→ **Instructions for the task**:
For the entries that follow, tally the lines holding the string "submenu". Give the total and nothing else.

### Entries shown

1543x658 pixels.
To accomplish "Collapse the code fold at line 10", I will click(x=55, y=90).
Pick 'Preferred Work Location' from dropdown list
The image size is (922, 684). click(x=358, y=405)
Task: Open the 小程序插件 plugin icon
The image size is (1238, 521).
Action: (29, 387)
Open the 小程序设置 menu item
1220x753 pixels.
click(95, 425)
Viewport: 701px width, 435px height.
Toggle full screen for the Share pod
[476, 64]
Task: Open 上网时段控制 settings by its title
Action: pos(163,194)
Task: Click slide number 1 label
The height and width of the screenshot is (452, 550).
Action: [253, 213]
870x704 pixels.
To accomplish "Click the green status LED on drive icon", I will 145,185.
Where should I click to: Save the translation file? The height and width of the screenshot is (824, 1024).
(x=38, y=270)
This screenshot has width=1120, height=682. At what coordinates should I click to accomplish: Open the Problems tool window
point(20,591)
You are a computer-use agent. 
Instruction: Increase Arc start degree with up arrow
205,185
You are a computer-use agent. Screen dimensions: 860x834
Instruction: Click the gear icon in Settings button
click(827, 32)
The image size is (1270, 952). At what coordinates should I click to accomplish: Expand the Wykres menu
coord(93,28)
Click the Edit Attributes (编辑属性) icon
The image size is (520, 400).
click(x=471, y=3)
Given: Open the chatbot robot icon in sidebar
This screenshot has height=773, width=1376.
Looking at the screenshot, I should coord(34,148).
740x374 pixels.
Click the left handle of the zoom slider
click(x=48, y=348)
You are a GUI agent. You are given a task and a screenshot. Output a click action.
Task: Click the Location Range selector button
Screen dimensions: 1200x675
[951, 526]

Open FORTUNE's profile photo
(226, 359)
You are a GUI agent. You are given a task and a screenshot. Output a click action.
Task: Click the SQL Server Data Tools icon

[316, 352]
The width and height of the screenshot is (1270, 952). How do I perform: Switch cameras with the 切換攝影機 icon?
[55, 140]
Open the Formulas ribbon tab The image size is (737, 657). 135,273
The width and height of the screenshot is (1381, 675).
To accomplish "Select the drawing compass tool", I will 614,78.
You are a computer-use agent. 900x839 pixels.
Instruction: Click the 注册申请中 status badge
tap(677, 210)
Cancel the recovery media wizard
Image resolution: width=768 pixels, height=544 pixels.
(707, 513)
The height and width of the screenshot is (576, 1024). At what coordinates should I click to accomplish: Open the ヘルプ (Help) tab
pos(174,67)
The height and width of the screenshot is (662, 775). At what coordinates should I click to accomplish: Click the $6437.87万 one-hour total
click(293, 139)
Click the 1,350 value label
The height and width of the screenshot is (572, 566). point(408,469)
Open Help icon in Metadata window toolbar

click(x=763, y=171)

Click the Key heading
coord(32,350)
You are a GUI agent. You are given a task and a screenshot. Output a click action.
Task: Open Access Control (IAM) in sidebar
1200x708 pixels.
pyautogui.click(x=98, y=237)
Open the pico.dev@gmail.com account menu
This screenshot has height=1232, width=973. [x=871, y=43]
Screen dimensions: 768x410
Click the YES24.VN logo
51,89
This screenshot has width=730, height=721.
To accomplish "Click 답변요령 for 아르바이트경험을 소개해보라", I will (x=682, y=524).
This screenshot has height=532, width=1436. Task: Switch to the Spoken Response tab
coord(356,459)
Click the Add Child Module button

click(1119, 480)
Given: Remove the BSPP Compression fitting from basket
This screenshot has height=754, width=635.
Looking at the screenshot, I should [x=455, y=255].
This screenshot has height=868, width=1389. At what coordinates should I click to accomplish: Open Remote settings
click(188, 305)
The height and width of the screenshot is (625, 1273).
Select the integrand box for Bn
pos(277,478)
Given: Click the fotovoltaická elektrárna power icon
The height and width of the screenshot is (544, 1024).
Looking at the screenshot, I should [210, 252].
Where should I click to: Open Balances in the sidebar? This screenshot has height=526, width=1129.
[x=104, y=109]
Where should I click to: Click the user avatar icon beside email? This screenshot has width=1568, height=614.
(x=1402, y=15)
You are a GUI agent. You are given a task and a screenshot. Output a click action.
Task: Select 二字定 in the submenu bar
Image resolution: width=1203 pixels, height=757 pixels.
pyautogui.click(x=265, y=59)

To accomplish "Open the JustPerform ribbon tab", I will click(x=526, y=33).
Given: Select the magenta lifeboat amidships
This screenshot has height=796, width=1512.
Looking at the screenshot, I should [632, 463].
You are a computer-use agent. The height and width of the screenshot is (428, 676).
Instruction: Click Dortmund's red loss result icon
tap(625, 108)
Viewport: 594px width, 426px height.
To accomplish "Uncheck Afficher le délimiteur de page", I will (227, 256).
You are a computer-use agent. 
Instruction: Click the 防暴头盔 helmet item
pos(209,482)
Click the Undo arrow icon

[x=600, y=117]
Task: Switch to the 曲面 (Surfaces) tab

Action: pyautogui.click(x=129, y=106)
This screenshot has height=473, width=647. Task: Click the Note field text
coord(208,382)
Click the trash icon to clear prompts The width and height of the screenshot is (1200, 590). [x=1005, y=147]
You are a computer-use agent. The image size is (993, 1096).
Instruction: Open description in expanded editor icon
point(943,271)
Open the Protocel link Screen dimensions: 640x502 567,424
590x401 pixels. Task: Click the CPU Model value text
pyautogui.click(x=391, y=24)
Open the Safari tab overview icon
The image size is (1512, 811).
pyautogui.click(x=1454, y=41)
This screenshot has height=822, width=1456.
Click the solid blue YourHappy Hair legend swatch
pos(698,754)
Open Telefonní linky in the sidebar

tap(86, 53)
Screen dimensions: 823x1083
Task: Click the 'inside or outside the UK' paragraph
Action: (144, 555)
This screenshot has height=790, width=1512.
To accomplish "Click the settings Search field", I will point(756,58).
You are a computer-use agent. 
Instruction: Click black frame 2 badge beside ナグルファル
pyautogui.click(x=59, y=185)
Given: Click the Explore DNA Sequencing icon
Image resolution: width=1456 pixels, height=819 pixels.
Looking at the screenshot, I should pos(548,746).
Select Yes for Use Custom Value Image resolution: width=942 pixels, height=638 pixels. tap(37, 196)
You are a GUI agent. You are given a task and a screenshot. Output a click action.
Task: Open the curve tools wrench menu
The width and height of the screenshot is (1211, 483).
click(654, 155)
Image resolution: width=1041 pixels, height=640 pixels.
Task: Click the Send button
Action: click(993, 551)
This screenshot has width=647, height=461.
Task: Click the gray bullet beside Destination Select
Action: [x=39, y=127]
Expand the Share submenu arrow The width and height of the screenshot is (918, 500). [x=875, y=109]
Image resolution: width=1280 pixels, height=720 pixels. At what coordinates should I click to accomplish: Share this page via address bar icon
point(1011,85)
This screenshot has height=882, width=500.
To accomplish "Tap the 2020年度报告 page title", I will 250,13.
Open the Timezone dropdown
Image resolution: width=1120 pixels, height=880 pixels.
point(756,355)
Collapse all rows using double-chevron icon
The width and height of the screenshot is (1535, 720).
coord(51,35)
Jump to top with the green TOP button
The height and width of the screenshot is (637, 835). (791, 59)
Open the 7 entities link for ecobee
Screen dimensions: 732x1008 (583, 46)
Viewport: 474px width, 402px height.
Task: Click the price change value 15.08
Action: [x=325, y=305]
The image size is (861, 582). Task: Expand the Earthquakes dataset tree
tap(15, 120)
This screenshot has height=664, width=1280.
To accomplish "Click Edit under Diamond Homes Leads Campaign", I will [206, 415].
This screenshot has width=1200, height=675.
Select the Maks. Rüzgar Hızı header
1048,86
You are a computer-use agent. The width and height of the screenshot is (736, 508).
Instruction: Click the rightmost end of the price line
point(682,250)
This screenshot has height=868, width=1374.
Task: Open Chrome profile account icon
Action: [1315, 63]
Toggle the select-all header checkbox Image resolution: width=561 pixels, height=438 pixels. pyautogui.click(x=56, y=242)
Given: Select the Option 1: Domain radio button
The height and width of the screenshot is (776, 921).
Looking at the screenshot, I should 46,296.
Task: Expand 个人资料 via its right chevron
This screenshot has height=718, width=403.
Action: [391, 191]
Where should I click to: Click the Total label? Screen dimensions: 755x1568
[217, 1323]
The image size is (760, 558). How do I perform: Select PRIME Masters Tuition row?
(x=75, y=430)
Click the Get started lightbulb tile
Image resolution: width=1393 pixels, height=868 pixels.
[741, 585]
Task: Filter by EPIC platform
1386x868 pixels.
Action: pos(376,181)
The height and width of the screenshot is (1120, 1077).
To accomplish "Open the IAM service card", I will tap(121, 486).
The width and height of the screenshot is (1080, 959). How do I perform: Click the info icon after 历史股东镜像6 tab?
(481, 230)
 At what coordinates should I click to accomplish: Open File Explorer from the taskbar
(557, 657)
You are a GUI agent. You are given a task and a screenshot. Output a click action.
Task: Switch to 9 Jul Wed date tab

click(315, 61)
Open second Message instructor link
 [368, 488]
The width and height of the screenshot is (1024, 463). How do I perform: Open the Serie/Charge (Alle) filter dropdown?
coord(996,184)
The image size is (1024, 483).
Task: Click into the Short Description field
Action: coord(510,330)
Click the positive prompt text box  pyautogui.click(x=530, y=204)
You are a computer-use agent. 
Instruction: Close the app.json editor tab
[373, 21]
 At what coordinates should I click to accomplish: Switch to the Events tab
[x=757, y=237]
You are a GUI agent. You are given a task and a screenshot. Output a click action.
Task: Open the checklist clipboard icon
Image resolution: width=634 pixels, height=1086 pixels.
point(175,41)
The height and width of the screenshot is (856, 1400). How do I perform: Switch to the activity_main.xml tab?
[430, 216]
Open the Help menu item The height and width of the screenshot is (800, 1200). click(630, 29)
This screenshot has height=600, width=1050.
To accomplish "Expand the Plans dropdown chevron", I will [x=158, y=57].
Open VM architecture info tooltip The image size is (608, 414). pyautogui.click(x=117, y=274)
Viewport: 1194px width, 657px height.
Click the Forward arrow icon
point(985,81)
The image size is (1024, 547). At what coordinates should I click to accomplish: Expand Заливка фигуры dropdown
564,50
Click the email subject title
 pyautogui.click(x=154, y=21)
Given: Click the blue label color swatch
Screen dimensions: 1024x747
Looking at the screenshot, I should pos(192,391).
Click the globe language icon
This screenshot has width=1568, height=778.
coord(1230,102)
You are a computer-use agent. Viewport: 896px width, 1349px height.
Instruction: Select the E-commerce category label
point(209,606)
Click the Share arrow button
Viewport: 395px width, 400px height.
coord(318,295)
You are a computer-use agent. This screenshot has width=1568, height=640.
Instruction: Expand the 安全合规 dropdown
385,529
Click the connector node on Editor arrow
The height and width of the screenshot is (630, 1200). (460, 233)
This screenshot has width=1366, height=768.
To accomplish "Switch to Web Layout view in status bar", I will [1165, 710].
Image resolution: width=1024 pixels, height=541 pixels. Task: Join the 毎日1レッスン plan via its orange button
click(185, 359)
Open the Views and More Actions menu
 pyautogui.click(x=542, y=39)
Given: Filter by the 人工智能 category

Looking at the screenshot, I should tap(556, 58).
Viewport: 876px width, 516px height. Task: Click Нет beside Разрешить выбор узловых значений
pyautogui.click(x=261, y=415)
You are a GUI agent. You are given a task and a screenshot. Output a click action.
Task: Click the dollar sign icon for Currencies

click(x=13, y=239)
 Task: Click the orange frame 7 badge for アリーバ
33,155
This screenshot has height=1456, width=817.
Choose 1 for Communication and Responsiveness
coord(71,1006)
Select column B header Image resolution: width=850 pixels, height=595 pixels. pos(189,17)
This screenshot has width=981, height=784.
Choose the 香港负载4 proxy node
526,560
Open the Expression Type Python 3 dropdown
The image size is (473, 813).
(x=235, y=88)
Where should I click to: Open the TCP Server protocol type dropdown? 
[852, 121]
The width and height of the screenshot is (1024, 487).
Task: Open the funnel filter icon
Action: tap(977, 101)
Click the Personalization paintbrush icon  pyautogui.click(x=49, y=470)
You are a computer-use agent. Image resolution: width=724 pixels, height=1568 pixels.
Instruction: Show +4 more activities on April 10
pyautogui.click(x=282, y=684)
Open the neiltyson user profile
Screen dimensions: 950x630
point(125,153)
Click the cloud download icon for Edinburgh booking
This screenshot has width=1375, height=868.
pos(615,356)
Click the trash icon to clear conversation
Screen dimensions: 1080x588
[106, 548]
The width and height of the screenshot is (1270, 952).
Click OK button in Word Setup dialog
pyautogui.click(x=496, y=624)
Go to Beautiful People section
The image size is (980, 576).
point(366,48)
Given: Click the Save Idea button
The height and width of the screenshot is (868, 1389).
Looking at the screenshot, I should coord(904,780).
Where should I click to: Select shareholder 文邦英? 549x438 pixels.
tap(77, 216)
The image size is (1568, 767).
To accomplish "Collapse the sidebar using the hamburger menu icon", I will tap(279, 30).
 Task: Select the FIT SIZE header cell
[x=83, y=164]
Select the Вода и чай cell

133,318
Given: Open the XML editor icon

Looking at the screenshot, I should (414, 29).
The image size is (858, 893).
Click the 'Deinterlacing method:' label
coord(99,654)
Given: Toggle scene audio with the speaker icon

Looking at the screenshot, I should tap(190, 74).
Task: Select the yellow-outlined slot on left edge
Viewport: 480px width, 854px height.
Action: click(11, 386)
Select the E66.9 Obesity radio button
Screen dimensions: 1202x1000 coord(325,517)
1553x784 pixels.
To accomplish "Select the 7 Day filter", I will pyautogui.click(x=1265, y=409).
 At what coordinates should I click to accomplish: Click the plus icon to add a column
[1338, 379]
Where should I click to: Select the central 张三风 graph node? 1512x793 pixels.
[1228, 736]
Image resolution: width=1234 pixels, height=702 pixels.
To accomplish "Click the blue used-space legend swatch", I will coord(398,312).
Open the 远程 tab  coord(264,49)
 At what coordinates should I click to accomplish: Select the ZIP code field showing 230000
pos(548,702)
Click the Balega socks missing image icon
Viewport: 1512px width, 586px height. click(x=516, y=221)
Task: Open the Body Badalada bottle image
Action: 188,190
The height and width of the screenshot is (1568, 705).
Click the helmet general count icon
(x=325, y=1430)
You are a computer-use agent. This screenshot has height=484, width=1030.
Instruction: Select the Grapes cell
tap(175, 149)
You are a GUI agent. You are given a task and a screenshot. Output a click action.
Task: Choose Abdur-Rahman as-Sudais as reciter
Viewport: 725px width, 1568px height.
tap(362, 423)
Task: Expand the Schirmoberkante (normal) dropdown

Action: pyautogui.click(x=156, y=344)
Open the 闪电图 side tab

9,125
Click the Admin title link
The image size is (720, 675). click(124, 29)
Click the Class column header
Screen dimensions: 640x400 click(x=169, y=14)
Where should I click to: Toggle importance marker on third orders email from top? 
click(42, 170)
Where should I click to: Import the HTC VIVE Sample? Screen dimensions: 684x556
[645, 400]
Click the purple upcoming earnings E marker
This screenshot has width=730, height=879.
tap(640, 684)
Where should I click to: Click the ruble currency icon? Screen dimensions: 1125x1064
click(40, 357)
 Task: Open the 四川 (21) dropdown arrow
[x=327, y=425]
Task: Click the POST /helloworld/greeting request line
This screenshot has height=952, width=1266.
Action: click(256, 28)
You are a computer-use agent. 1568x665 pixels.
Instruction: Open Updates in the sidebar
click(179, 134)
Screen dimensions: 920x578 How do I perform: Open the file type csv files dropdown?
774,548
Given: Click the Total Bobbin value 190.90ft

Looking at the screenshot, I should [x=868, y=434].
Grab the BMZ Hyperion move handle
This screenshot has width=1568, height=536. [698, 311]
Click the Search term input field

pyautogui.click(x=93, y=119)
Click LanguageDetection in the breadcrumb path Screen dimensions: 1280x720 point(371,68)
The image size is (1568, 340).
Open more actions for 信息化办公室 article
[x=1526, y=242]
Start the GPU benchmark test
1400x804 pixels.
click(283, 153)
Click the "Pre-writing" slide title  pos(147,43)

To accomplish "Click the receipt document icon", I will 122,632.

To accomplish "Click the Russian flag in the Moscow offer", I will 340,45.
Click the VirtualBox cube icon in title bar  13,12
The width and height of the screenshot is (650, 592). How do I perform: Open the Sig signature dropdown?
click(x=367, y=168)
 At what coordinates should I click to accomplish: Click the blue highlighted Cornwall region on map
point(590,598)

######

→ **Exercise answer**:
2